St Hildegard of Bingen, a Benedictine nun who lived in the 12th Century, wrote: ‘God desires that all the world be pure in his sight. The Earth should not be injured. The Earth should not be destroyed. As often as the elements, the elements of the world are violated by ill treatment, so God will cleanse them through the sufferings, through the hardships of mankind.’
St. Thérèse, the Little Flower, delighted in Nature. From the garden of her house, she would return laden with flowers. The daisies, buttercups and wild flowers made a deep impression on her childish heart. She felt that her soul was lifted up to heaven when she saw the flowers.

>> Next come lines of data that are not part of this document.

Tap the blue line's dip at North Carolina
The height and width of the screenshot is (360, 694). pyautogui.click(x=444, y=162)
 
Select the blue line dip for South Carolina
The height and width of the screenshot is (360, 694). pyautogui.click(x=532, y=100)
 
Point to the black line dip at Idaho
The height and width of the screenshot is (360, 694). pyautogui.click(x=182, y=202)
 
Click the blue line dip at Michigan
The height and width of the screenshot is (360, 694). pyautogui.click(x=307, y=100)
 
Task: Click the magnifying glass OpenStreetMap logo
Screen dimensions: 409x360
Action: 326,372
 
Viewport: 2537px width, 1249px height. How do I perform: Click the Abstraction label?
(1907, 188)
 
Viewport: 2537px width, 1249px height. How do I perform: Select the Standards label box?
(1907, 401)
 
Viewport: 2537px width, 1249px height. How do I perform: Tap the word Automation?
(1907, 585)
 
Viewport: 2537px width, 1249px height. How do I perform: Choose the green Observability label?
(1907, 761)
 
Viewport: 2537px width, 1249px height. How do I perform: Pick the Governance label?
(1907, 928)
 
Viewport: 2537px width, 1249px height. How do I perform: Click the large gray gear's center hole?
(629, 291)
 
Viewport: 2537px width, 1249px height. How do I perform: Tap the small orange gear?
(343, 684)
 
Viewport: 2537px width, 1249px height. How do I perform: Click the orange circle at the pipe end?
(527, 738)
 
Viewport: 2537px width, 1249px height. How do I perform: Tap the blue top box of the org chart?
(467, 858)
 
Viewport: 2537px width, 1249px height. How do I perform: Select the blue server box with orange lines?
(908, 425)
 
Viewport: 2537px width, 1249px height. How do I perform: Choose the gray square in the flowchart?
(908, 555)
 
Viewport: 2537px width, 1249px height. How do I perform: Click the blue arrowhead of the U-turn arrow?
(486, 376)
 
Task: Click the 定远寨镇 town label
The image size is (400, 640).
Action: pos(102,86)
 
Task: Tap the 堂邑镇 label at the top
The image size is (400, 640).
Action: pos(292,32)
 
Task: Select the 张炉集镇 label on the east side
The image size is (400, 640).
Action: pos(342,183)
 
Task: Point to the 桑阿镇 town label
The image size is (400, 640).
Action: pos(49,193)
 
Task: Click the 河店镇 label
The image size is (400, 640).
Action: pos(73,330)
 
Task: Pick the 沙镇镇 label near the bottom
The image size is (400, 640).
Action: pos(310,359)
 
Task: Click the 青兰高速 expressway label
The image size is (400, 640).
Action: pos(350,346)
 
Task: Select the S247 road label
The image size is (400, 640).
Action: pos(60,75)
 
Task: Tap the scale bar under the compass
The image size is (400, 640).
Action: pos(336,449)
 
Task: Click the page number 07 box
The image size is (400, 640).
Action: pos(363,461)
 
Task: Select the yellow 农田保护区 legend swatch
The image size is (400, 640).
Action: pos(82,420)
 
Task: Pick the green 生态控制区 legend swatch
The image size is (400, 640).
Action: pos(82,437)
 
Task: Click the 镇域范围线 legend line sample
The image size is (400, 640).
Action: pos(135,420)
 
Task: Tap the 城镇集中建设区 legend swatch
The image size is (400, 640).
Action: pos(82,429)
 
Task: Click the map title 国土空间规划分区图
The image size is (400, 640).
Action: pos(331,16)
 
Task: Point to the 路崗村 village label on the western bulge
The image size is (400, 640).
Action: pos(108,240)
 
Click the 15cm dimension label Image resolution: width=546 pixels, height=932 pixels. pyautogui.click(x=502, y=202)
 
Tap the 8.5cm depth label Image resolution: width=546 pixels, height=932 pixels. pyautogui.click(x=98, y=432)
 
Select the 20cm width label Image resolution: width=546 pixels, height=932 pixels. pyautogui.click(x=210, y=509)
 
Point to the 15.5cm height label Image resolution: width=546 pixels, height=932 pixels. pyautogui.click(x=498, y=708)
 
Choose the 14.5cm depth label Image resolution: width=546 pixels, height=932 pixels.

In section 38 of his Encyclical, Centesimus Annus, Pope John Paul spoke of our role as co-workers of God in caring for the world of the new age, the world of space flights, the world of the previously unattained conquests of science and technology. He says we must see in visible things the message of the invisible God.
Pope Benedict XVI, speaking at the celebration of the World Day of Peace on 1 January 2007 said, “it becomes more and more evident that there is an inseparable link between Peace with Creation and peace among men, both of which presuppose peace with God.” He reminds us of the need to feel a common responsibility towards present and future generations.
In Psalm 19:1 we read: The heavens declare the glory of God, and the sky above proclaims his handiwork’
Let me finish with A Prayer for Creation.
God, our Creator, You have given us the earth, the sky and the Seas. Show us the way to care for the earth, not just for today but for ages to come. Let no plan or work of ours damage or destroy the Beauty of your Creation. Send forth your Spirit to direct us, to care for the Earth and all Creation. AMEN.